Le Fondazioni di Partecipazione mescolano insieme elementi tipici delle Associazioni e delle Fondazioni, in particolare la democraticità e la partecipazione (caratteristiche della dimensione associativa) con la stabilità dei fini e la tutela del patrimonio (riconducibili alla natura di Fondazione). Tali elementi favoriscono la possibilità di coinvolgere i territori e le comunità nella programmazione, gestione e finanziamento dei servizi in quanto nuovi soggetti, sia pubblici che privati, possono aderire alla Fondazione, stabilirne le modalità operative e partecipare con le proprie risorse (economiche, professionali, di tempo) alla sua realizzazione.

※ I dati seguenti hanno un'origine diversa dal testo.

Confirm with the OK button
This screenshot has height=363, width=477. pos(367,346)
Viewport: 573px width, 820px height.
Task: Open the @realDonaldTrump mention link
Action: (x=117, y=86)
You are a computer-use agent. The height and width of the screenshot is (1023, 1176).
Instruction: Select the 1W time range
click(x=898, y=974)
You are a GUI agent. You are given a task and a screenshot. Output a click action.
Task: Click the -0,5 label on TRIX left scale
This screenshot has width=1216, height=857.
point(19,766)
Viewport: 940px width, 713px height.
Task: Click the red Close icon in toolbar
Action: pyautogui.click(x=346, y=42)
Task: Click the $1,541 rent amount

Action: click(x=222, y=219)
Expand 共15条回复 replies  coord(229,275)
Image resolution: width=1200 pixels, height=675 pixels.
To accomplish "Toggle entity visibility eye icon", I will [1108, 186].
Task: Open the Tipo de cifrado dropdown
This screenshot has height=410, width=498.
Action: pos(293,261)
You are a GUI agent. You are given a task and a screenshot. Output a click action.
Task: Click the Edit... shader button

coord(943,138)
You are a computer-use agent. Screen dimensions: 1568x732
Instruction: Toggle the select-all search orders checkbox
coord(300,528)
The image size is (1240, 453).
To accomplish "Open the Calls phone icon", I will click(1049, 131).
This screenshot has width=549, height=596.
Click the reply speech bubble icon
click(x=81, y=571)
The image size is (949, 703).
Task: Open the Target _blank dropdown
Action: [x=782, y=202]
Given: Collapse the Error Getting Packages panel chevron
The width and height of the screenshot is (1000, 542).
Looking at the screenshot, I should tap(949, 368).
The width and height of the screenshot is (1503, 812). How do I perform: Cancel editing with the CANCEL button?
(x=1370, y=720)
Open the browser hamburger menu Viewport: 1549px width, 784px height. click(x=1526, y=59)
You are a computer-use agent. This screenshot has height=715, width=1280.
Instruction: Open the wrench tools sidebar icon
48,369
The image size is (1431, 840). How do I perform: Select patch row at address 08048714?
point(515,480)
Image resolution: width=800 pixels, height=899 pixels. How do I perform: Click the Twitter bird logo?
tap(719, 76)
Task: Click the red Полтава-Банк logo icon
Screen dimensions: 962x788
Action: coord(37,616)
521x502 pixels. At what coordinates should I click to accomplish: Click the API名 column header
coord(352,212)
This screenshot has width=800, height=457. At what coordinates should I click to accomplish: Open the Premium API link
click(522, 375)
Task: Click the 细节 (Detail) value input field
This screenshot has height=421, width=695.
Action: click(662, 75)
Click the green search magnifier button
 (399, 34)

Un altro tratto distintivo è poi il protagonismo delle famiglie. La Fondazione di Partecipazione, infatti, non è un servizio o un ente terzo in cui le famiglie possono “inviare” i propri familiari con disabilità, bensì un’organizzazione promossa e governata dalle stesse famiglie, uno strumento per rinforzare la propria azione di cura (intesa come care) ed estenderla nel futuro quando non saranno più in grado di occuparsi dei figli.
Infine, la Fondazione di Partecipazione non è un’organizzazione isolata, bensì una realtà integrata sul territorio e inserita nelle reti formali e informali della comunità (Fabio Folgheraiter, La cura delle reti. Nel welfare delle relazioni (oltre i Piani di zona), 2006) e del sistema di welfare locale (Lavinia Bifulco, Il welfare locale. Processi e prospettive, 2015).
E per finire: «Non c’è ingiustizia più grande che fare parti uguali tra disuguali». Si c’è! Quando nel fare le parti alcuni vengono esclusi.